======== Supplied records
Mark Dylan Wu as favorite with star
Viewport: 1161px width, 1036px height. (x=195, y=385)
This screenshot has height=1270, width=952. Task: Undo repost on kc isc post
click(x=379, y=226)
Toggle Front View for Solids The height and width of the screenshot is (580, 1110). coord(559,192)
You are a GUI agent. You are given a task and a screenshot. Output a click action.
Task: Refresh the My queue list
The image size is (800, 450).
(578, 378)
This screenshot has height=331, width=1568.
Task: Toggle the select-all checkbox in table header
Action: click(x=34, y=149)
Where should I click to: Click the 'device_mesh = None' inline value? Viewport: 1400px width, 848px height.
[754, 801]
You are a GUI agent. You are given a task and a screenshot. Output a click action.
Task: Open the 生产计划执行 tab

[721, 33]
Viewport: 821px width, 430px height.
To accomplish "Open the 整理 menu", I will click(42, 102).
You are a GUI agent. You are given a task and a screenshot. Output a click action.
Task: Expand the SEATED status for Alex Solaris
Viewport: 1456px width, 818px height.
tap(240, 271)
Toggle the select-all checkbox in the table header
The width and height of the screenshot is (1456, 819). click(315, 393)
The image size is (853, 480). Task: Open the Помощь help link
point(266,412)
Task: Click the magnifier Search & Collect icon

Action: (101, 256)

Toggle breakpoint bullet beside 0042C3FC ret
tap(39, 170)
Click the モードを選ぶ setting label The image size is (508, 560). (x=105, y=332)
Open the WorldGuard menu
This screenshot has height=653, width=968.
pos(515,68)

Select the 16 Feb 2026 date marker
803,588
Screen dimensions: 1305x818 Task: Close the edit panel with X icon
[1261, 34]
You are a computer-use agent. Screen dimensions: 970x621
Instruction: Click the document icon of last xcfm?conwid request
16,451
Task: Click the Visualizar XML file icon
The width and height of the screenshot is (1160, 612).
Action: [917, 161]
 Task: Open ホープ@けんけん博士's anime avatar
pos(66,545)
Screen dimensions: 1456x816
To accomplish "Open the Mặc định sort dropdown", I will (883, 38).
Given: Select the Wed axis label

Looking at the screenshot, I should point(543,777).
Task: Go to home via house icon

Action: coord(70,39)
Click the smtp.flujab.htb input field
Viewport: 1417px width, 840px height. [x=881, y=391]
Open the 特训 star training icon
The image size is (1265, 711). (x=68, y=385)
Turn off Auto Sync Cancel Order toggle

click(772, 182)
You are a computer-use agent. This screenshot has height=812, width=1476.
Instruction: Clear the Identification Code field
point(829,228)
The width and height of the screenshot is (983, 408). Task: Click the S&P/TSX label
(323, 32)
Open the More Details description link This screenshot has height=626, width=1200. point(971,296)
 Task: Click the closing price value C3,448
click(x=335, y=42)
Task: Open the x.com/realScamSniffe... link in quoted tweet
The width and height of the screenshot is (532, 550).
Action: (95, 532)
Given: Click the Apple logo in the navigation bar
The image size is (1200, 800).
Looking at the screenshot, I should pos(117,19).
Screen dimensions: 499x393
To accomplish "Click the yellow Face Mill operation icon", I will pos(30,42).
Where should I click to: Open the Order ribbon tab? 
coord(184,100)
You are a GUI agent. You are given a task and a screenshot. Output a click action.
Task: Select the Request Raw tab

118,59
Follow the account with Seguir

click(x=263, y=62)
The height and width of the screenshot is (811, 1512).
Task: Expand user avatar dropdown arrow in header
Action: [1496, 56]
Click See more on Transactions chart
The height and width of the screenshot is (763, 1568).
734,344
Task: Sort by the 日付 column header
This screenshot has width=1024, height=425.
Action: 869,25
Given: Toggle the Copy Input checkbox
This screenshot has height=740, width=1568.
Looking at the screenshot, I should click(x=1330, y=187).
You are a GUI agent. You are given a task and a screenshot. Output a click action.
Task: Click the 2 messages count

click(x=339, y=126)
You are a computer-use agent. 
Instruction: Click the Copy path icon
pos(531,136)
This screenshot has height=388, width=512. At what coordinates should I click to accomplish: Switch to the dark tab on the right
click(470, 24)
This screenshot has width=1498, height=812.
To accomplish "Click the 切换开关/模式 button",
================
Repeat everything from the line containing "The image size is (853, 480)." down to the line containing "will (883, 38).", including both of those lines.

The image size is (853, 480). Task: Open the Помощь help link
point(266,412)
Task: Click the magnifier Search & Collect icon

Action: (101, 256)

Toggle breakpoint bullet beside 0042C3FC ret
tap(39, 170)
Click the モードを選ぶ setting label The image size is (508, 560). (x=105, y=332)
Open the WorldGuard menu
This screenshot has height=653, width=968.
pos(515,68)

Select the 16 Feb 2026 date marker
803,588
Screen dimensions: 1305x818 Task: Close the edit panel with X icon
[1261, 34]
You are a computer-use agent. Screen dimensions: 970x621
Instruction: Click the document icon of last xcfm?conwid request
16,451
Task: Click the Visualizar XML file icon
The width and height of the screenshot is (1160, 612).
Action: [917, 161]
 Task: Open ホープ@けんけん博士's anime avatar
pos(66,545)
Screen dimensions: 1456x816
To accomplish "Open the Mặc định sort dropdown", I will (883, 38).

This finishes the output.